Passage extrait.
::::::::

"Selon le Talmud, chaque homme se voit réserver deux places, l'une dans l'Eden et l'autre dans le Gehinnom. Le juste, aprés avoir été reconnu innocent, reçoit sa place dans l'Eden, plus celle de son voisin qui est damné. Le méchant, aprés avoir été jugé coupable, se voit attribuer le lieu qui lui revient dans l'Enfer, plus celui de son voisin qui est sauvé. C'est pourquoi, dans la Bible, il est écrit à propos des justes : "Dans leur pays ils recevront le double", et des méchants : "Détruis-les par une double destruction."
Dans la topologie de cette Aggada, l'essentiel n'est pas tant la distinction cartographique entre l'Eden et le Gehinnom que la place adjacente que l'homme reçoit immanquablement. Car, au moment où chacun parvient à son état final et accomplit son propre destin, il se trouve alors, pour cette raison même, à la place du voisin. Ce qui constitue l'être propre de toute créature devient ainsi sa faculté d'être substituée, son être de toute façon dans le lieu de l'autre.
Vers la fin de sa vie, le grand arabisant Massignon, qui, dans sa jeunesse, s'était converti, d'une maniére hardie, au catholicisme, en terre d'Islam, avait fondé une communauté baptisée Badaliya, d'aprés le terme arabe indiquant la substitution. Ses membres faisaient voeu de vivre en se substituant à quelqu'un, autrement dit, d'être chrétiens à la place d'un autre.
Cette substitution peut s'entendre de deux façons. La premiére voit dans la chute ou dans le péché de l'autre uniquement l'occasion de son propre salut : une perte est compensée par une élection, la chute par une ascése, selon une économie peu édifiante du dédommagement. (En ce sens, la Badaliya ne constituerait qu'un rachat tardif de l'homosexualité de l'ami, qui se suicida en 1921 dans la prison de Valence, et dont Massignon dut s'éloigner au moment de sa conversion.)
Mais la Badaliya admet une autre interprétation. Selon Massignon, en effet, se substituer à quelqu'un ne signifie pas compenser ce qui lui manque, ni corriger ses fautes, mais s'expatrier en lui tel qu'il est pour offrir l'hospitalité au Christ dans son âme même, dans son propre avoir-lieu. Cette substitution ne connait plus de lieu propre, mais, pour elle, l'avoir-lieu de tout être singulier est toujours déjà commun, espace vide offert à l'unique, hospitalité irrévocable.
L'intention secréte de la Badaliya est donc la destruction du mur qui sépare l'Eden du Gehinnom. Car dans cette communauté tout lieu est à la place d'un autre, l'Eden et le Gehinnom n'étant que les noms de cette mutation réciproque. A l'hypocrite fiction du caractére irremplaçable de l'individu, qui dans notre culture ne sert qu'à garantir sa représentabilité universelle, la Badaliya oppose une substitution inconditionnée, sans représentant ni représentation possible, une communauté absolument non représentable.

::::::::

Données extraites.
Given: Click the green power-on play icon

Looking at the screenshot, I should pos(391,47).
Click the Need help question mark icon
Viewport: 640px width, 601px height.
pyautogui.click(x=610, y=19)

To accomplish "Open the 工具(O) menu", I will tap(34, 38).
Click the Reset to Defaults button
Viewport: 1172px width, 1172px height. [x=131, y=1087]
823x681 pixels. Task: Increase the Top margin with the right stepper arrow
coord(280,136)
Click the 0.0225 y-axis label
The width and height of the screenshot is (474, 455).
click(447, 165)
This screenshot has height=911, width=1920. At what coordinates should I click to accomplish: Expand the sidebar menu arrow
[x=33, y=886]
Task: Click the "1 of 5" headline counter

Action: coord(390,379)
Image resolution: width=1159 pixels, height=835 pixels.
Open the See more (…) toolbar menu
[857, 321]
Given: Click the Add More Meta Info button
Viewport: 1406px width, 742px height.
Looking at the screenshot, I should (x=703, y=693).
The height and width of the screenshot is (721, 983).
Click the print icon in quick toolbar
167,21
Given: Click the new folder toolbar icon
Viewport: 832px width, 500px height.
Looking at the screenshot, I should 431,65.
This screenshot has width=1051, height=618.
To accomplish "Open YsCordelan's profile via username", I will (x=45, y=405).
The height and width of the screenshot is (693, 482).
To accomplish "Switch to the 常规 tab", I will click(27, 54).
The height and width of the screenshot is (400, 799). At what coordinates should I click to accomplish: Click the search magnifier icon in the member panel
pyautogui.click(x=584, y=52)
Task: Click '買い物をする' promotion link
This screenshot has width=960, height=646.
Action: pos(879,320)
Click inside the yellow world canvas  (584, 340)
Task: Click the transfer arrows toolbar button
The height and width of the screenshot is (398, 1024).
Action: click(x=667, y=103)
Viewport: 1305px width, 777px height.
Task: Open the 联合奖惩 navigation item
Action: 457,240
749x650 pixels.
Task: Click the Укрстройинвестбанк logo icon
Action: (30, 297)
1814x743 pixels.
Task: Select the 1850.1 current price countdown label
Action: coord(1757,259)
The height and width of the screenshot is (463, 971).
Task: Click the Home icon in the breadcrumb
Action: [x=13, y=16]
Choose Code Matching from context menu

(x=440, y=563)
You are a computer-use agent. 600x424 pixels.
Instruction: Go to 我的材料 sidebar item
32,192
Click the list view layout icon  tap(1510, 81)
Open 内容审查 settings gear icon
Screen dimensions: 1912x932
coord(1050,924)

::::::::

Consigne. Dans le passage sur la Badaliya, d'après quel terme arabe la communauté fondée par Massignon a-t-elle été nommée ? Les lignes n'ont aucun lien avec le passage.

Résultat obtenu. D'après le terme arabe indiquant la substitution.